§ **Input material**
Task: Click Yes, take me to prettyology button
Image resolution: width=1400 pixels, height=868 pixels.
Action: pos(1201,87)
--
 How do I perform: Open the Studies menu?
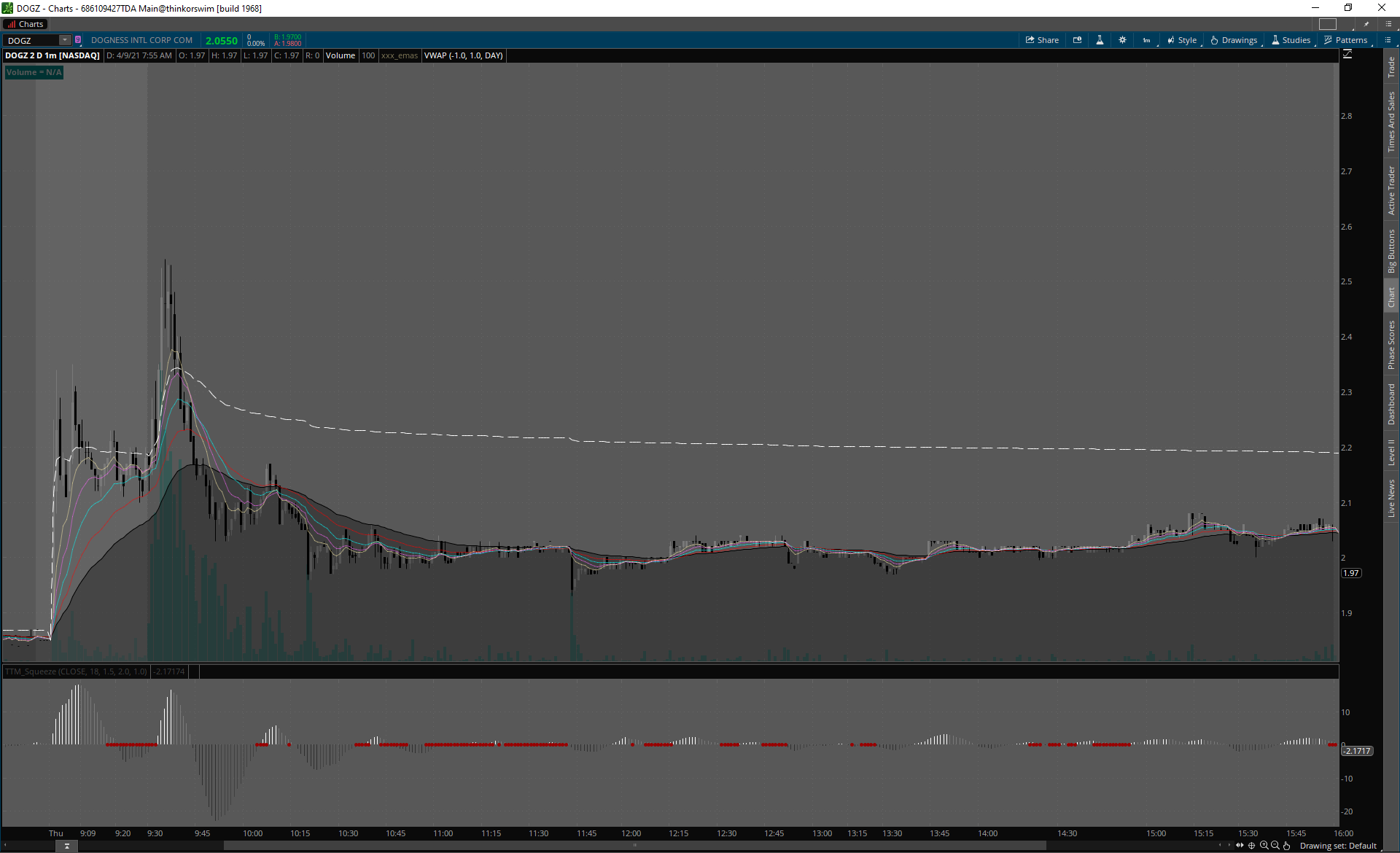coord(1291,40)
--
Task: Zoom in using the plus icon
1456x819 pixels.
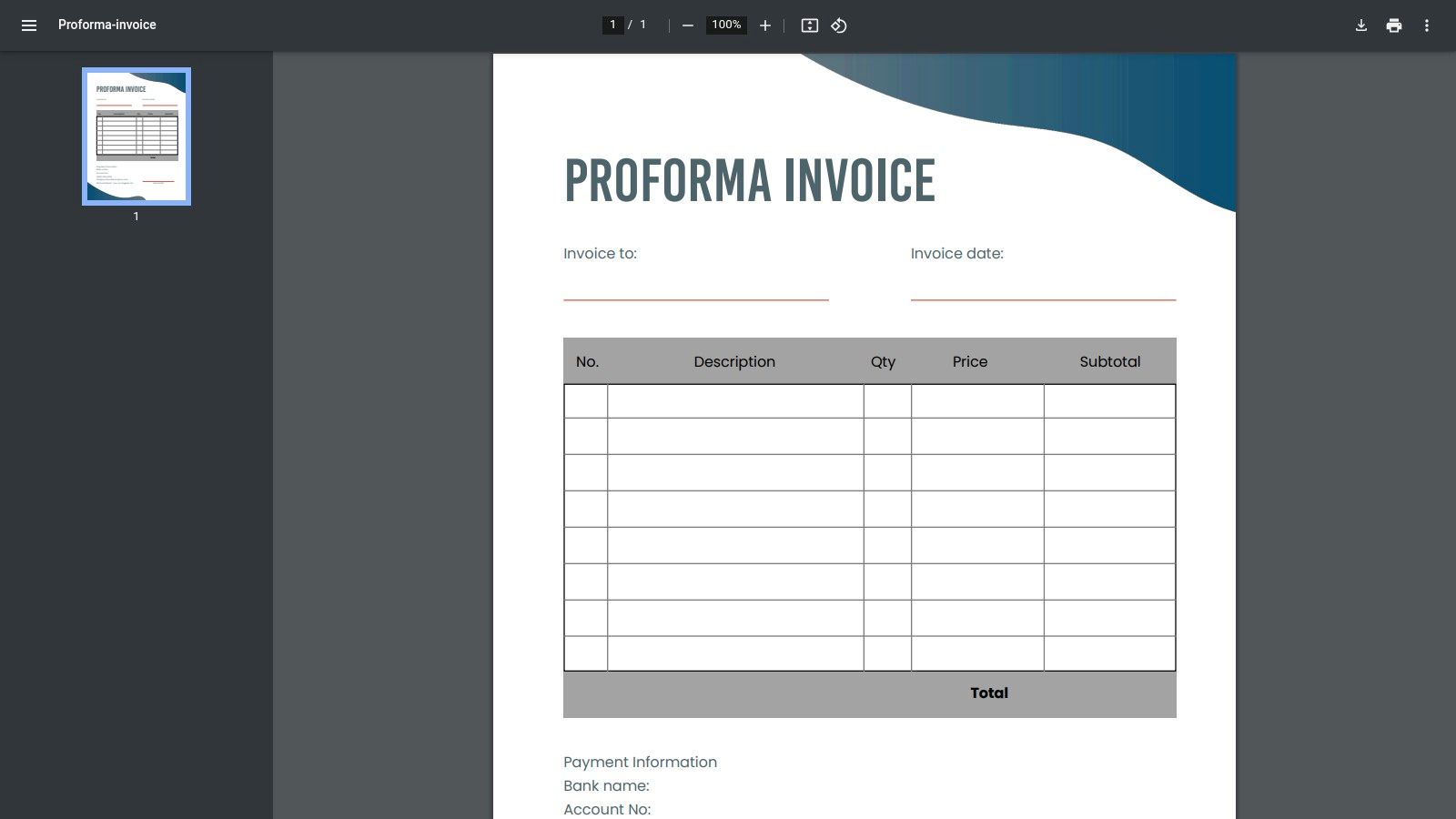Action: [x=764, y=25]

§ **Required action**
Among the entries, how many lines contain the string "Task"? Give the number without anything else.

§ **Output below**
2